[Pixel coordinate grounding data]
>>>>

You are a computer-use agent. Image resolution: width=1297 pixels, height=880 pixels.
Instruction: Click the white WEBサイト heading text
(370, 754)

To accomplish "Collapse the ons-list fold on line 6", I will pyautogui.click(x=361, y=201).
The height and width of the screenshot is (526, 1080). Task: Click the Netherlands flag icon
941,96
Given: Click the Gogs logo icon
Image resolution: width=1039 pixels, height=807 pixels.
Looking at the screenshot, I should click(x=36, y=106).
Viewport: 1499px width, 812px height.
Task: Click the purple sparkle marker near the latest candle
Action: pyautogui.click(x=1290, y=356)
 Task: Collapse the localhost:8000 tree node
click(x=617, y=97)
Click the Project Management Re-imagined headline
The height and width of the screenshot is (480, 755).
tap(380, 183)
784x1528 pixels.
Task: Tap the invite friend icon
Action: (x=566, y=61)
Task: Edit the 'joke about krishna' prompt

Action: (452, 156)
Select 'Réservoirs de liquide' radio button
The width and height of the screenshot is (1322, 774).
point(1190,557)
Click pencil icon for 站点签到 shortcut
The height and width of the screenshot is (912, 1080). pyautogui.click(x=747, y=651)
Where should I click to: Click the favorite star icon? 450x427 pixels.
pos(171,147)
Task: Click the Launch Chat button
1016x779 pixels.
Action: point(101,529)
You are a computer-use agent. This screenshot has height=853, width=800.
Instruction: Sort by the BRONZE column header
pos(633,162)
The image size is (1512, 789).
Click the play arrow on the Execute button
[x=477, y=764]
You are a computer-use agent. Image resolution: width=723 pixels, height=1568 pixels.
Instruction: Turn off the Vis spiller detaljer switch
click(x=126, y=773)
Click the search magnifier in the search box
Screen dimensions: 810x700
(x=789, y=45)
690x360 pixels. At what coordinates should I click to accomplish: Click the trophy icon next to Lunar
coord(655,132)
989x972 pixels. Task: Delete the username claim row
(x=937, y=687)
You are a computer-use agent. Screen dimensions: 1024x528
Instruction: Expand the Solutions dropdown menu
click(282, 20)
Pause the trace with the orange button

<<<<

▶ [EXERCISE] Write each line of the data above out again without altering a word.

▶ [EXPECTED ANSWER]
You are a computer-use agent. Image resolution: width=1297 pixels, height=880 pixels.
Instruction: Click the white WEBサイト heading text
(370, 754)

To accomplish "Collapse the ons-list fold on line 6", I will pyautogui.click(x=361, y=201).
The height and width of the screenshot is (526, 1080). Task: Click the Netherlands flag icon
941,96
Given: Click the Gogs logo icon
Image resolution: width=1039 pixels, height=807 pixels.
Looking at the screenshot, I should click(x=36, y=106).
Viewport: 1499px width, 812px height.
Task: Click the purple sparkle marker near the latest candle
Action: pyautogui.click(x=1290, y=356)
 Task: Collapse the localhost:8000 tree node
click(x=617, y=97)
Click the Project Management Re-imagined headline
The height and width of the screenshot is (480, 755).
tap(380, 183)
784x1528 pixels.
Task: Tap the invite friend icon
Action: (x=566, y=61)
Task: Edit the 'joke about krishna' prompt

Action: (452, 156)
Select 'Réservoirs de liquide' radio button
The width and height of the screenshot is (1322, 774).
point(1190,557)
Click pencil icon for 站点签到 shortcut
The height and width of the screenshot is (912, 1080). pyautogui.click(x=747, y=651)
Where should I click to: Click the favorite star icon? 450x427 pixels.
pos(171,147)
Task: Click the Launch Chat button
1016x779 pixels.
Action: point(101,529)
You are a computer-use agent. This screenshot has height=853, width=800.
Instruction: Sort by the BRONZE column header
pos(633,162)
The image size is (1512, 789).
Click the play arrow on the Execute button
[x=477, y=764]
You are a computer-use agent. Image resolution: width=723 pixels, height=1568 pixels.
Instruction: Turn off the Vis spiller detaljer switch
click(x=126, y=773)
Click the search magnifier in the search box
Screen dimensions: 810x700
(x=789, y=45)
690x360 pixels. At what coordinates should I click to accomplish: Click the trophy icon next to Lunar
coord(655,132)
989x972 pixels. Task: Delete the username claim row
(x=937, y=687)
You are a computer-use agent. Screen dimensions: 1024x528
Instruction: Expand the Solutions dropdown menu
click(282, 20)
Pause the trace with the orange button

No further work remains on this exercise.